Dans un monde idéal, il y aurait pour ces exilées davantage de places sécurisées dans les hébergements, et notamment plus de structures non mixtes, des fonds supplémentaires garantissant l’accès à une prise en charge simultanée et précoce des vulnérabilités liées à leur genre. Et dans ce monde idéal, les professionnels de l’action sociale seraient suffisamment outillés pour les accueillir et les accompagner. La réalité est bien différente… « Avec la pression qu’on leur met et le manque de formations pour faire face à la situation de ces femmes, les travailleurs sociaux font ce qu’ils peuvent. Mais pour eux c’est extrêmement difficile », rapporte le centre Primo-Levi. Une certitude : aujourd’hui, en France, il ne fait pas bon être une demandeuse d’asile.
Notes
(1) Voir la note d’information du 27 décembre 2019 relative à la gestion du parc d’hébergement des demandeurs d’asile et des bénéficiaires de la protection internationale.

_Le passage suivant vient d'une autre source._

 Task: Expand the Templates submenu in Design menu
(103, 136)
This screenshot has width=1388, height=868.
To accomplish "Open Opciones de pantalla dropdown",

Droit d’asile : un groupe social des femmes
Dans les politiques publiques, la question des demandeuses d’asile est largement effacée. L’asile représente pourtant aujourd’hui une porte d’entrée importante en France pour les femmes en situation de migration. Mais, parmi elles, un certain nombre ne bénéficie d’aucune condition matérielle d’accueil. « On ne sait pas exactement combien de femmes sont concernées, ce qui dénote le manque d’intérêt sur leurs situations particulières et les violences subies », souligne Laurent Delbos de l’association Forum réfugiés. Certaines conditions ouvrent droit à une mise à l’abri, telles les violences conjugales et la traite humaine. Mieux, la Cour de justice de l’Union européenne a rendu, le 16 janvier dernier, un nouvel arrêt créant le groupe social des femmes, qui reconnaît un droit d’asile aux victimes de persécutions fondées sur le genre dans leur pays d’origine. « C’est une avancée indéniable, mais c’est encore trop récent pour en connaître les effets concrets », temporise Violaine Husson, responsable des questions de genre à La Cimade.